- TASK DATA -

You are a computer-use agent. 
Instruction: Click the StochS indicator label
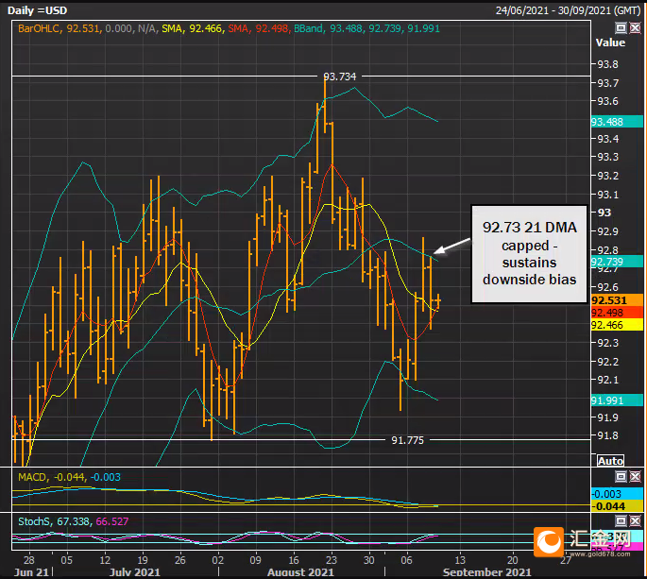point(36,520)
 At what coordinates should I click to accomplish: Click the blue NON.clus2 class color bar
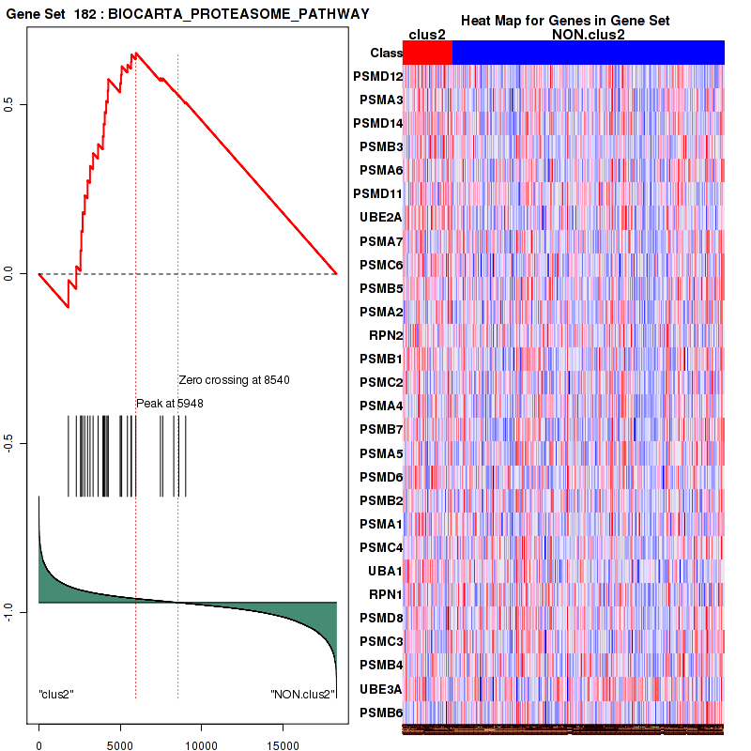(588, 54)
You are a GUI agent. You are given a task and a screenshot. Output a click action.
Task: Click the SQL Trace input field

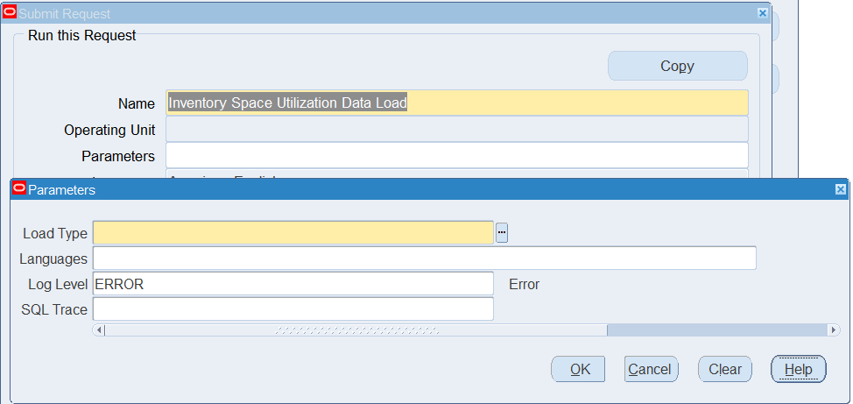(x=293, y=309)
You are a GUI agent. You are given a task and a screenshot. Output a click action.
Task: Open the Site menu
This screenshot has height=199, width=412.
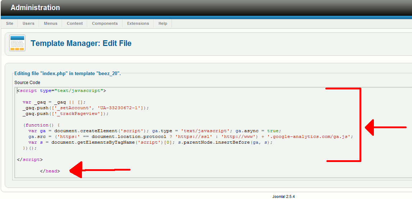point(10,23)
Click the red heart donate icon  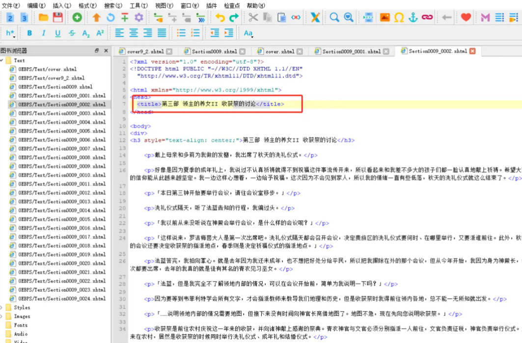coord(466,18)
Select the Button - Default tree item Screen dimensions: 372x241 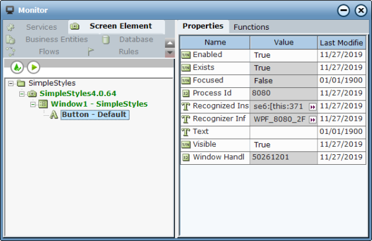95,115
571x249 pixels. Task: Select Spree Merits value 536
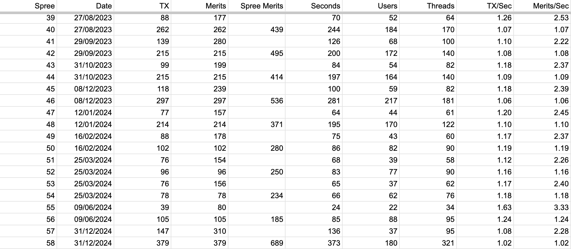[x=256, y=101]
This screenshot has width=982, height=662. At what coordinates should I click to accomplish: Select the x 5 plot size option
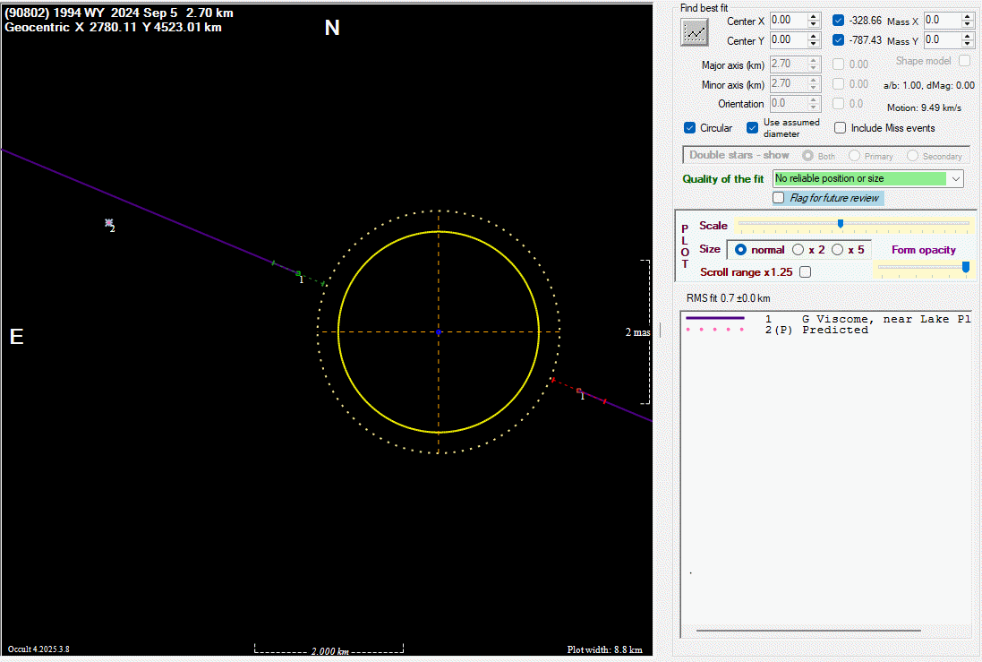(x=838, y=250)
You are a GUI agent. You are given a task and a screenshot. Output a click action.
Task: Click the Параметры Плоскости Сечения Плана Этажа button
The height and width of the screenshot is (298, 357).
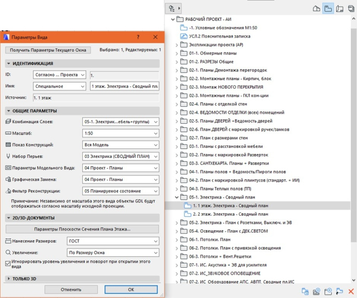[82, 229]
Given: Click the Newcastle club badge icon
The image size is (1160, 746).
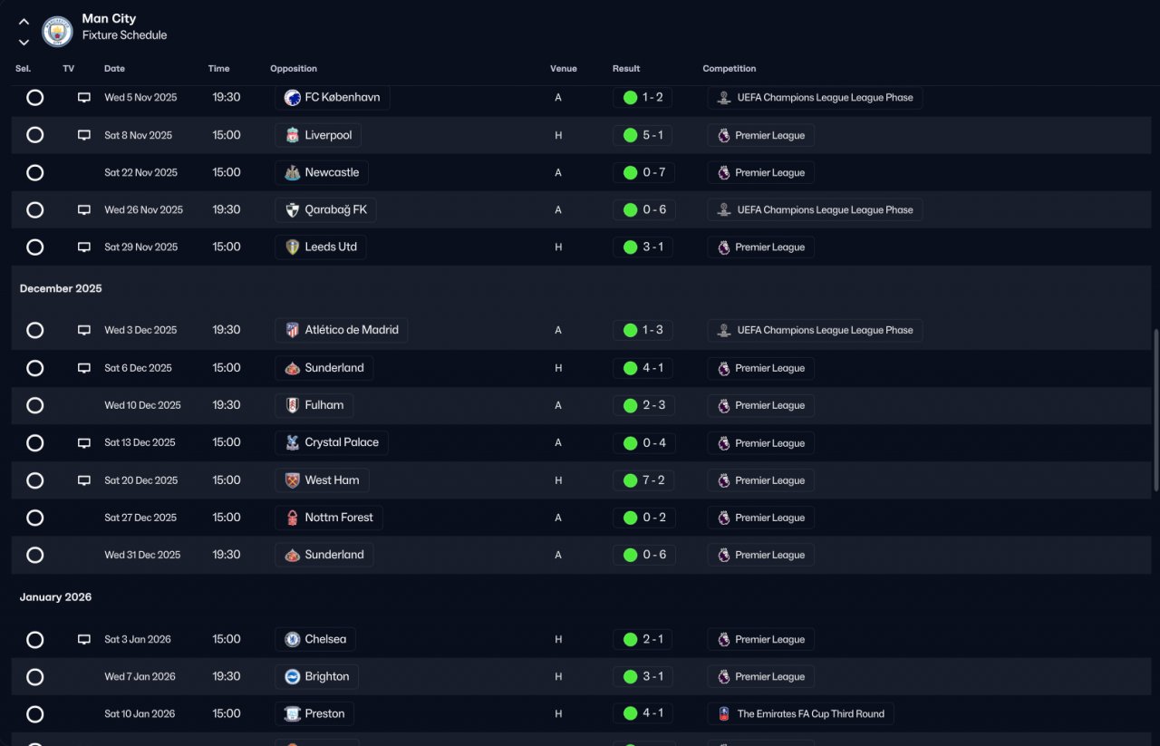Looking at the screenshot, I should (x=292, y=172).
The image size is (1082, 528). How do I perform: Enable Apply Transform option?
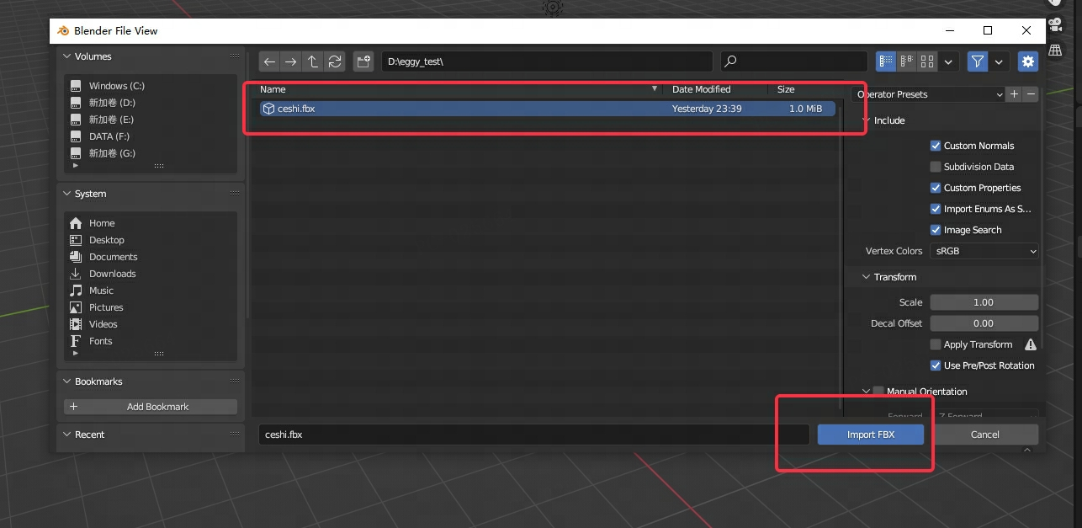click(936, 344)
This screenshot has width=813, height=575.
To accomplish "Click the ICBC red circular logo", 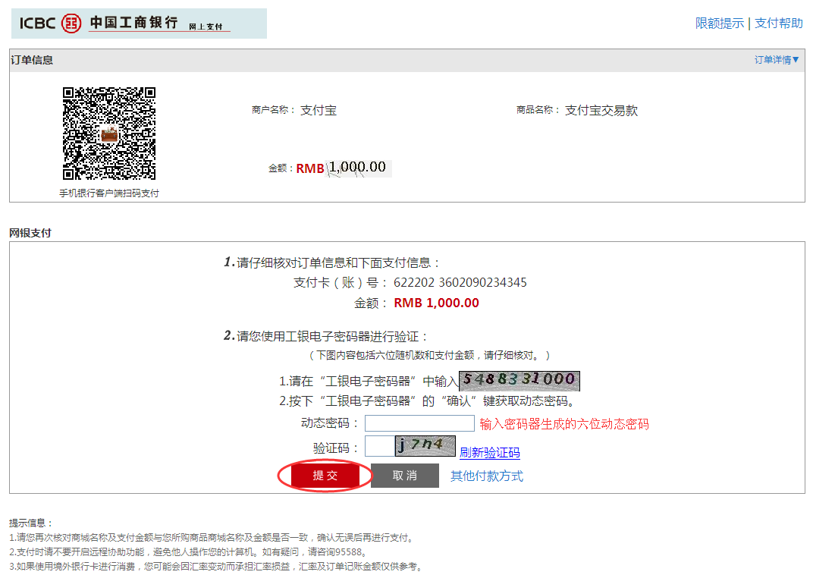I will point(71,23).
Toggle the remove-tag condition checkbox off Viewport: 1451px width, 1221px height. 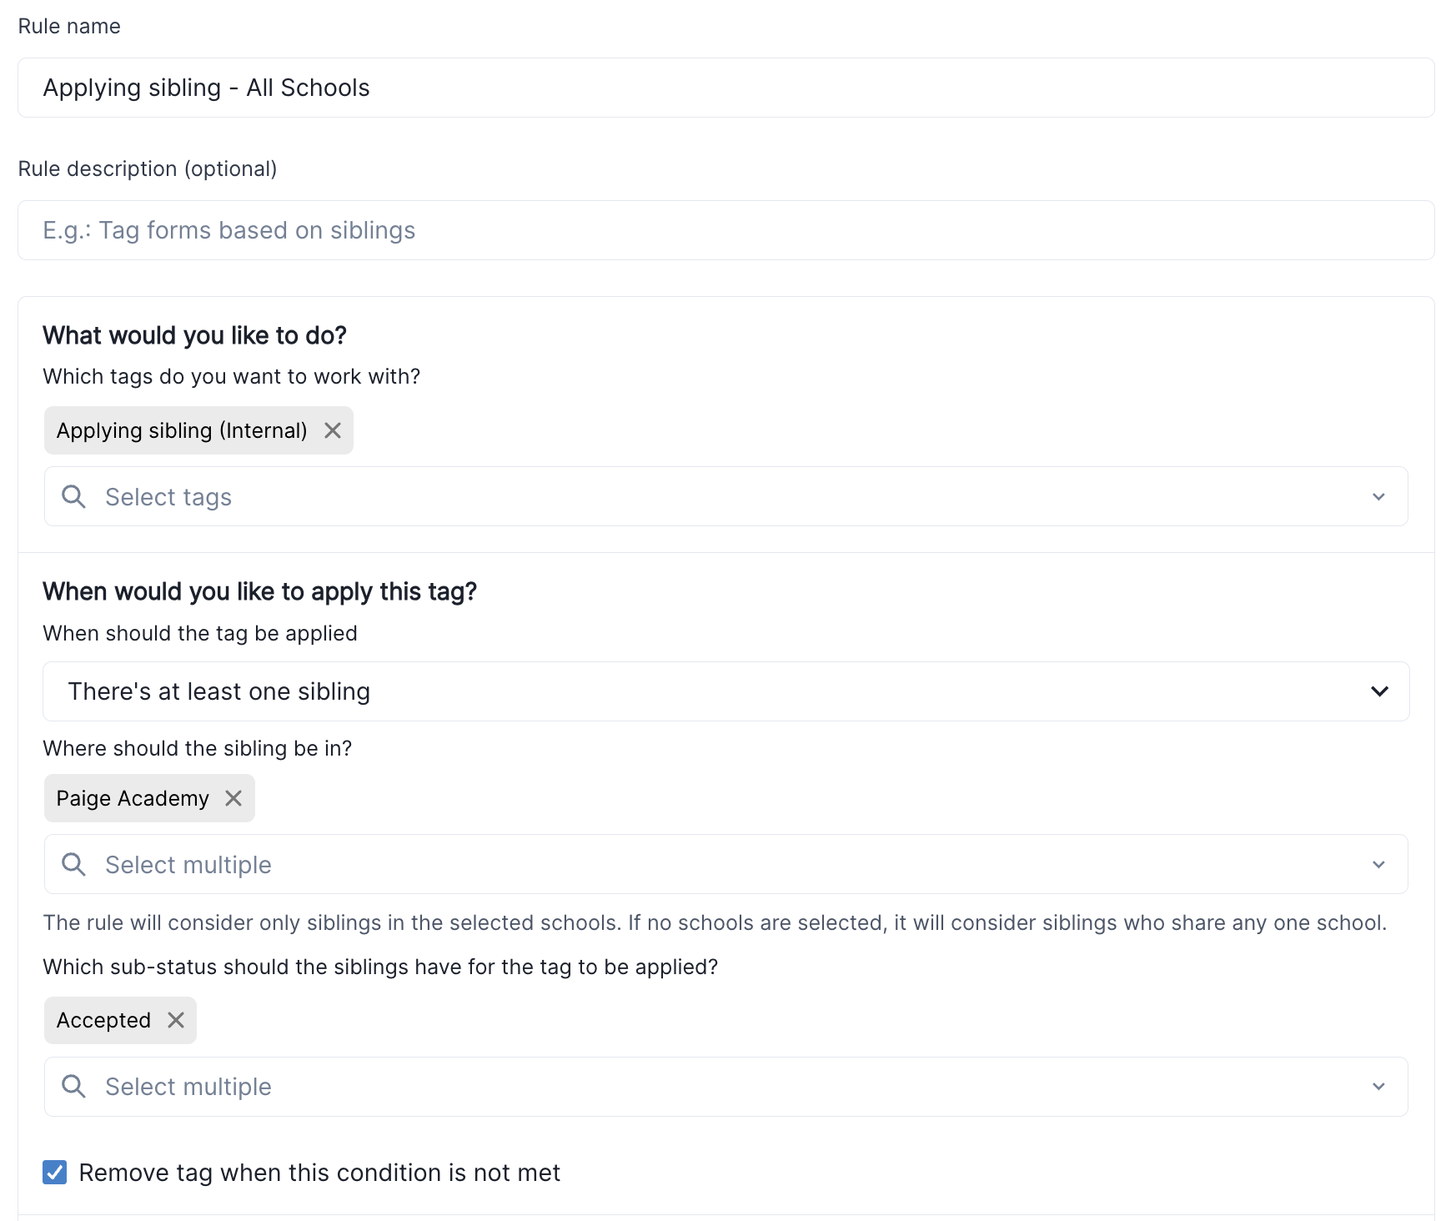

- EXERCISE -
What do the entries above read from the line containing "Given: Click the Newcastle club badge icon" through the line containing "This screenshot has width=813, height=575."? Output those lines exactly, both ends included, with the pictures left out.

- RESPONSE -
Given: Click the Newcastle club badge icon
The image size is (1160, 746).
Looking at the screenshot, I should (x=292, y=172).
The image size is (1082, 528). How do I perform: Enable Apply Transform option?
click(936, 344)
This screenshot has width=813, height=575.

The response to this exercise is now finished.